▸ **PROBLEM TO SOLVE**: Line by line, output the data that follows exactly as written.

** MATERIAL FOR THE TASK follows **

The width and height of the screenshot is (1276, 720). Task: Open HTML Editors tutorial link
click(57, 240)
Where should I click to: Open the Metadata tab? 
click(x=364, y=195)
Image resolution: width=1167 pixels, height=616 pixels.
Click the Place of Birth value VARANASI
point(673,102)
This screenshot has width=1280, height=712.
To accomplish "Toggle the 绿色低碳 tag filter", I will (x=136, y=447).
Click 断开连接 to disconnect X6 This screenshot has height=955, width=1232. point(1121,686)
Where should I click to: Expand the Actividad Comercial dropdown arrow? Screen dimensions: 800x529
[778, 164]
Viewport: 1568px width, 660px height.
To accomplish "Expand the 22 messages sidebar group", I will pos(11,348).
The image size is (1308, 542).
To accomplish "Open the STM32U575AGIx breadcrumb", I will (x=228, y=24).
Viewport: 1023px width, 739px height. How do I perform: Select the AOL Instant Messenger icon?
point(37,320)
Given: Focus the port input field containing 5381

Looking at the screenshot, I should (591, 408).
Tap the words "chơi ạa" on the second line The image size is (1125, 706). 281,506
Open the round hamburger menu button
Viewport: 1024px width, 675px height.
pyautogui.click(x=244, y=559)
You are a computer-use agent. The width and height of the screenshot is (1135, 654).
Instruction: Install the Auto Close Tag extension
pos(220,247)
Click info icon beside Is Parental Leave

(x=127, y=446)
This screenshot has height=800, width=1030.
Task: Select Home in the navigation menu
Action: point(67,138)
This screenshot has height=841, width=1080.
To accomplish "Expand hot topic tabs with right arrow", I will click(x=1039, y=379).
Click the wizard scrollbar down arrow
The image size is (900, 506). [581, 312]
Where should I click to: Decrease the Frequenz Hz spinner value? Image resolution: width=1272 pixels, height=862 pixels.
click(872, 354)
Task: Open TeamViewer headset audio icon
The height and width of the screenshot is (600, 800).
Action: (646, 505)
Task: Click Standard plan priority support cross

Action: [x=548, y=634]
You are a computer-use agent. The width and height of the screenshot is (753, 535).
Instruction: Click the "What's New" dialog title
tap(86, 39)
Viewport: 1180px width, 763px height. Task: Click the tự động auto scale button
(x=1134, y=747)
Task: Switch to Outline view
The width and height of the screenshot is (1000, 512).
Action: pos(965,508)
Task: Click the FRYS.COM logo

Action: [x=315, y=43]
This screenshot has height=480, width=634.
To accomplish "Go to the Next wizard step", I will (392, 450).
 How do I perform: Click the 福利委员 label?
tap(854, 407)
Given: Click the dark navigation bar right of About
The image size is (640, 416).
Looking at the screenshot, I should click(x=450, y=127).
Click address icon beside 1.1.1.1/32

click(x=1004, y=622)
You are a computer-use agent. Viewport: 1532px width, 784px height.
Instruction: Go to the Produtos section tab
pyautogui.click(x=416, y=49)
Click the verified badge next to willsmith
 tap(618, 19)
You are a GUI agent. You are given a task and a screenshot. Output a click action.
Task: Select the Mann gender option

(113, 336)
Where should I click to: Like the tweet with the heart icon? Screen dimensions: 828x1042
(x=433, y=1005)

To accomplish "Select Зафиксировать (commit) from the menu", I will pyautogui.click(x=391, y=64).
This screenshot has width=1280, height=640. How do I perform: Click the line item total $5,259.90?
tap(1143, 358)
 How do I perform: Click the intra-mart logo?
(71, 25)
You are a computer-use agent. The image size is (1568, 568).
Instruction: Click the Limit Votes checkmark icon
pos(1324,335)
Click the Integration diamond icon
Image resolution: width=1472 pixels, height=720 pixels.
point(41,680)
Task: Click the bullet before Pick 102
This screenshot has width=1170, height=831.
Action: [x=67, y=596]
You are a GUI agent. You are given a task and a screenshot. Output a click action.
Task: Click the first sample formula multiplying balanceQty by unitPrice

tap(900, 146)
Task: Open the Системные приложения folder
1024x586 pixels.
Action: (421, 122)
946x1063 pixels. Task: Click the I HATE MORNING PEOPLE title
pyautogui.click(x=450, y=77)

** End of MATERIAL FOR THE TASK **

▸ **WRITTEN RESPONSE**:
The width and height of the screenshot is (1276, 720). Task: Open HTML Editors tutorial link
click(57, 240)
Where should I click to: Open the Metadata tab? 
click(x=364, y=195)
Image resolution: width=1167 pixels, height=616 pixels.
Click the Place of Birth value VARANASI
point(673,102)
This screenshot has width=1280, height=712.
To accomplish "Toggle the 绿色低碳 tag filter", I will (x=136, y=447).
Click 断开连接 to disconnect X6 This screenshot has height=955, width=1232. point(1121,686)
Where should I click to: Expand the Actividad Comercial dropdown arrow? Screen dimensions: 800x529
[778, 164]
Viewport: 1568px width, 660px height.
To accomplish "Expand the 22 messages sidebar group", I will pos(11,348).
The image size is (1308, 542).
To accomplish "Open the STM32U575AGIx breadcrumb", I will (x=228, y=24).
Viewport: 1023px width, 739px height. How do I perform: Select the AOL Instant Messenger icon?
point(37,320)
Given: Focus the port input field containing 5381

Looking at the screenshot, I should (591, 408).
Tap the words "chơi ạa" on the second line The image size is (1125, 706). 281,506
Open the round hamburger menu button
Viewport: 1024px width, 675px height.
pyautogui.click(x=244, y=559)
You are a computer-use agent. The width and height of the screenshot is (1135, 654).
Instruction: Install the Auto Close Tag extension
pos(220,247)
Click info icon beside Is Parental Leave

(x=127, y=446)
This screenshot has height=800, width=1030.
Task: Select Home in the navigation menu
Action: point(67,138)
This screenshot has height=841, width=1080.
To accomplish "Expand hot topic tabs with right arrow", I will click(x=1039, y=379).
Click the wizard scrollbar down arrow
The image size is (900, 506). [581, 312]
Where should I click to: Decrease the Frequenz Hz spinner value? Image resolution: width=1272 pixels, height=862 pixels.
click(872, 354)
Task: Open TeamViewer headset audio icon
The height and width of the screenshot is (600, 800).
Action: (646, 505)
Task: Click Standard plan priority support cross

Action: [x=548, y=634]
You are a computer-use agent. The width and height of the screenshot is (753, 535).
Instruction: Click the "What's New" dialog title
tap(86, 39)
Viewport: 1180px width, 763px height. Task: Click the tự động auto scale button
(x=1134, y=747)
Task: Switch to Outline view
The width and height of the screenshot is (1000, 512).
Action: pos(965,508)
Task: Click the FRYS.COM logo

Action: [x=315, y=43]
This screenshot has height=480, width=634.
To accomplish "Go to the Next wizard step", I will (392, 450).
 How do I perform: Click the 福利委员 label?
tap(854, 407)
Given: Click the dark navigation bar right of About
The image size is (640, 416).
Looking at the screenshot, I should click(x=450, y=127).
Click address icon beside 1.1.1.1/32

click(x=1004, y=622)
You are a computer-use agent. Viewport: 1532px width, 784px height.
Instruction: Go to the Produtos section tab
pyautogui.click(x=416, y=49)
Click the verified badge next to willsmith
 tap(618, 19)
You are a GUI agent. You are given a task and a screenshot. Output a click action.
Task: Select the Mann gender option

(113, 336)
Where should I click to: Like the tweet with the heart icon? Screen dimensions: 828x1042
(x=433, y=1005)

To accomplish "Select Зафиксировать (commit) from the menu", I will pyautogui.click(x=391, y=64).
This screenshot has width=1280, height=640. How do I perform: Click the line item total $5,259.90?
tap(1143, 358)
 How do I perform: Click the intra-mart logo?
(71, 25)
You are a computer-use agent. The image size is (1568, 568).
Instruction: Click the Limit Votes checkmark icon
pos(1324,335)
Click the Integration diamond icon
Image resolution: width=1472 pixels, height=720 pixels.
point(41,680)
Task: Click the bullet before Pick 102
This screenshot has width=1170, height=831.
Action: [x=67, y=596]
You are a GUI agent. You are given a task and a screenshot. Output a click action.
Task: Click the first sample formula multiplying balanceQty by unitPrice

tap(900, 146)
Task: Open the Системные приложения folder
1024x586 pixels.
Action: (421, 122)
946x1063 pixels. Task: Click the I HATE MORNING PEOPLE title
pyautogui.click(x=450, y=77)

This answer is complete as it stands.